I’ve been looking through The San Diego Association of Governments’ (SANDAG) draft environmental impact report (EIR) for their regional transportation plan (RTP). For more information on why this is an important document, see our previous posts on SANDAG’s work, as well as our report on SB 375. Both the RTP and the Draft EIR are currently open for comment.
In the draft EIR, SANDAG looks at the impact of several alternative scenarios. It took a little digging, so I put together a table comparing the GHG emissions under each. Here it is:
It’s worth noting that the table shows all GHG emissions, not just those due to transportation, but since transportation accounts for almost 50% of GHG emissions in San Diego County and since the RTP focuses on transportation, I’m assuming that transportation GHG emissions account for the differences between the scenarios.
This table highlights two issues that I find troubling:
- SB 375 is supposed to reduce GHG emissions below business as usual, but the “no project” alternative, which only includes the six highway projects and five transit projects that are already under construction in San Diego County, achieves the most GHG reductions of any scenario in 2050. From an SB 375 standpoint, if the RTP doesn’t reduce GHG emissions compared to building nothing, why spend all this money—particularly on the many highway projects contained in the RTP.
- Concentrating growth in existing downtowns and in mixed-use areas that are walkable and well-served by transit is a key strategy in reducing GHG emissions—in fact, this is one of the rationales for SB 375. However, under SANDAG’s analysis, scenarios that assume a land use pattern that concentrates more housing and jobs in regional centers does not achieve additional reductions when using the same transportation network (compare Scenarios 2b and 2a, 3b and 3a, and 4 and 1). According to SANDAG, fast-tracking transit also does not reduce emissions (compare Scenarios 3a and 1).
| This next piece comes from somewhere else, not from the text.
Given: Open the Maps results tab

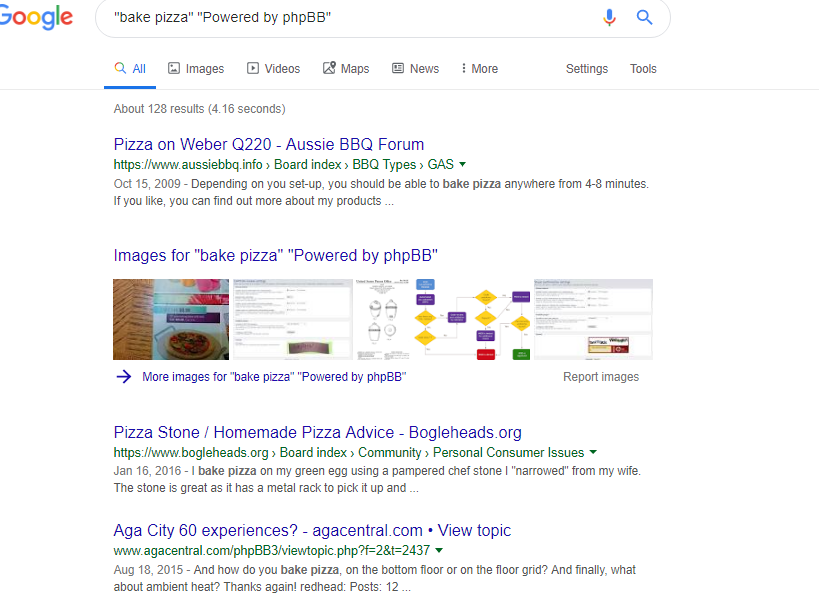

I can think of three possible explanations for these issues:
- The tools that SANDAG uses to analyze these plans do not adequately account for smart growth land use strategies or for transit service, and instead focus overwhelmingly on moving vehicles, so they underestimate the potential of transit and land-use focused scenarios to reduce GHG emissions while overestimating the impact of the highway projects in the RTP. We’ve written previously on other aspects of the RTP that suggest that this is the case, and the Cleveland National Forest Foundation has concluded that SANDAG’s travel model does not adequately account for the potential for high-quality transit service to lure people away from driving, particularly for high income riders.
- SANDAG’s current policies to improve transit and encourage smart growth are ineffective in reducing GHG emissions. It could be that the RTP’s transit projects and the Smart Growth Concept Map focus more on achieving political goals by distributing transit services and growth equitably across the region instead of concentrating them in the areas where they make the most difference in order to reduce emissions and curb driving.
- The San Diego region is so sprawling and auto-dependent that even the most aggressive feasible transit improvements and land use changes only make a marginal difference in GHG emissions.
My guess is that all of the above play a role in the real explanation for why even the most ambitious smart growth scenarios perform so poorly, and why the no project alternative performs so well relative to the RTP.
But that’s the problem: it’s just a guess, because there’s so much inconsistency and so little transparency with how we analyze GHG impacts. The standards for reporting GHG emissions in RTPs and EIRs are different, so SANDAG’s RTP reports transportation GHG emissions in lbs. CO2/day, while the EIR focuses on overall GHG emissions in MMT CO2/year, so it’s difficult to compare the results. And even though SANDAG’s EIR acknowledges that Scenario 5, the “slow growth” scenario, just outsources San Diego County’s transportation emissions to neighboring sprawl areas in Riverside County, the EIR still recognizes Scenario 5 as the environmentally preferable scenario, because it reduces environmental impacts--at least, in San Diego County--by exporting growth. Clearly there’s a lot more work to be done in reconciling the EIR process with the state’s planning priorities. The regional agencies that write RTPs often don’t help the situation by masking the real impact of these plans with aspirational language and specious performance measures. For example, SANDAG’s RTP uses the percentage of growth located within its Urban Area Transit Strategy Study Area, which basically includes all of the urbanized area in the region, as an indicator of transportation-land use coordination, rather than, say, the percentage of new growth located within a half-mile of a high-frequency transit stop, which SB 375 uses as the definition for a transit priority project.
The resounding defeat of Proposition 23 during the last election confirmed Californians’ commitment to avoiding catastrophic climate change. Though planning sustainable communities is crucial to meeting the state’s GHG reduction goals, a lot of people still don’t get the connection between how our cities are planned and how hot the world gets. MPOs need to clearly and honestly communicate how RTPs progress toward GHG reduction targets. The Air Resources Board and the other state agencies need to create consistent, effective standards for modeling and reporting GHG emissions, and for bringing the EIR process in line with these changes. Only then will we get the kind of public awareness and support that lead to the federal transportation reforms that are ultimately necessary to spur a widespread shift to sustainable community planning.